──────── Text section ────────

Introduction

The widespread use of three-dimensional (3D) imaging and 3D printing has further fuelled the search for automated segmentation methods, with resultant high clinical expectations irrespective of intrinsic imaging limitations. The unrivalled benefits of soft tissue imaging of MRI combined with a desire to avoid ionising radiation exposure have led to a quest for rapid bone imaging techniques which can obviate the need for CT imaging.

The potential benefits of automated 3D reconstructed MRI are perhaps no greater than in the craniofacial skeleton, where complex anatomy is coupled with radiosensitive organs (lens and thyroid gland) and often benign pathology in young patients. The challenge in segmentation of the skull lies in the fact that compact bone is characterised by very short T2* relaxation times and relatively short T1 relaxation times [1]. In an attempt to circumnavigate the difficulty in obtaining signal from bone, gradient echo (GRE) black bone (BB) techniques were developed to enhance the bone-soft tissue boundary using a combination of short echo (TE) and repetition times (TR) and a low flip angle. This results in minimal signal being returned from cortical bone and soft tissue species which therefore appear uniform. The main benefit of this GRE-based technique is that it can be implemented on all MRI systems irrespective of vendor or field strength. Previous attempts with GRE-BB to produce 3D rendered imaging of the craniofacial skeleton have shown considerable promise, but remain limited by time-intensive segmentation techniques [2,3,4,5,6,7,8]. Recent developments in an automated segmentation algorithm have brought these techniques significantly closer to routine clinical practice [9].

Ultrashort echo time (UTE) and more recently zero echo time (ZTE) imaging have been increasingly used to evaluate structures with the shortest T2 values, with demonstrated benefits in PET/MRI attenuation correction, with demonstrable segmentation success within the skull [1, 10]. Unlike the conventional RF pulse sequences, the ZTE sequence begins a readout period immediately after the RF pulse, thus permitting visualisation of short T2 materials [11].

A potential synergy between BB and ZTE arises from the different nature of their intrinsic limitations: in the case of BB, fully automated segmentation methods are complicated due to the uncertainty between air and bone tissue voxels, both yielding no detectable signal. Conversely, short echo time methods, like ZTE, are capable of detecting the signal from bone tissue and thus discerning it from air. However, these methods are characterised by a radial k-space acquisition pattern (which is not time efficient), as well as low flip angles, requiring multiple averages to achieve sufficient signal-to-noise ratio for segmentation purposes. In consequence, the image resolutions that can be effectively achieved by ZTE in clinical practice are currently limited to ~ 1 mm3.

────────

### Required work
• A. What does the MRI bone imaging introduction give as the main benefit of the GRE-based black bone technique?
• B. Go on with the MRI bone imaging introduction, starting after its final sentence.

──────── Supplied information ────────

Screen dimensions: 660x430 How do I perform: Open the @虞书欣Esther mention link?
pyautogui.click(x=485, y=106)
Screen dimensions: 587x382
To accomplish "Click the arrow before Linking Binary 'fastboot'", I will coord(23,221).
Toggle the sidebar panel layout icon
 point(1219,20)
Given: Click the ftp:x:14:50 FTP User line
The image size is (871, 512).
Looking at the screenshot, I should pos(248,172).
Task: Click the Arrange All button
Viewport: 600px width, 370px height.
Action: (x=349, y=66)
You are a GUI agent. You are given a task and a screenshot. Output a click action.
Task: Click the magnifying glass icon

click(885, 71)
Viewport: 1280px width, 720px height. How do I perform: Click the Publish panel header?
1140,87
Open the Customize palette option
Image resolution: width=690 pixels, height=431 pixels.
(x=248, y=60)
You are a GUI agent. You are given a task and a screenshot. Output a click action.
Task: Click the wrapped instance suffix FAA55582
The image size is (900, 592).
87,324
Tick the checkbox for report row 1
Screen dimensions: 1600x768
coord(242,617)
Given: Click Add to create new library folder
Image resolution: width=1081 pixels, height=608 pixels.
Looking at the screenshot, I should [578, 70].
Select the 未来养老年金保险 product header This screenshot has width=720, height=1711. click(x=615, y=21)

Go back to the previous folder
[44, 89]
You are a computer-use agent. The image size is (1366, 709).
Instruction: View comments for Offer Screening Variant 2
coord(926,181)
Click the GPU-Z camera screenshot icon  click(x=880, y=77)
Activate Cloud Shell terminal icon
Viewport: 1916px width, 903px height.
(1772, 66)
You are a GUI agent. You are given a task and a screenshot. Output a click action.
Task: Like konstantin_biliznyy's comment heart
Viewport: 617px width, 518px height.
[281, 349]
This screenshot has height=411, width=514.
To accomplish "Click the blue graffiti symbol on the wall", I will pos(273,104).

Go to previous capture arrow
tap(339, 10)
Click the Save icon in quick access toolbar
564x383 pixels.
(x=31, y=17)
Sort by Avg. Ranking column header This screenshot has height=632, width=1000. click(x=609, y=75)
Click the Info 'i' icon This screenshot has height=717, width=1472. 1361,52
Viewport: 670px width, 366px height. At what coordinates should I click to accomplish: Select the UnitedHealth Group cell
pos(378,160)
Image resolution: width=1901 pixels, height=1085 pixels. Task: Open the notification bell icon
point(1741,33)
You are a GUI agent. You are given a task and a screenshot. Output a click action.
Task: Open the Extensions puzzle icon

────────

### Numbered answers
• A. It can be implemented on all MRI systems irrespective of vendor or field strength.

• B.
The primary objective of this study was to ascertain whether the 3D imaging output of BB could be enhanced by using the high contrast of ZTE to drive segmentation of the high-resolution imaging of GRE-BB data. The secondary objective was to ascertain if this segmentation approach could be applied to a routine MRI sequence, which is not optimised for bone imaging. FIESTA-C (fast imaging employing steady-state acquisition; GE) and the equivalent CISS (constructive interference steady state; Siemens) sequences are volume acquisition sequences used in a wide range of imaging protocols providing high-resolution T2-weighted GRE imaging. Manual segmentation of the skull on FIESTA-C imaging has recently been demonstrated to be feasible [12]. Yielding data suitable for 3D reconstruction from routinely acquired sequences would provide clear clinical advantages in terms of MRI examination efficiency.

Materials and methods

Following ethical approval (Cambridge Human Biology Research Ethics Committee, HBREC.2016.13), 11 adult volunteers underwent MRI examination on a 3T system (SIGNA PET/MR, GE Healthcare, MP26 software version). The age range of volunteers was between 28 and 39 years, with a male predominance (female n = 4; male n = 7).

The protocol included the sequential acquisition of ZTE (3D radial), GRE-BB and FIESTA-C imaging. The imaging parameters are shown in Table 1. All imaging was completed using a 21-element head and neck receive coil (GE GEM HNU).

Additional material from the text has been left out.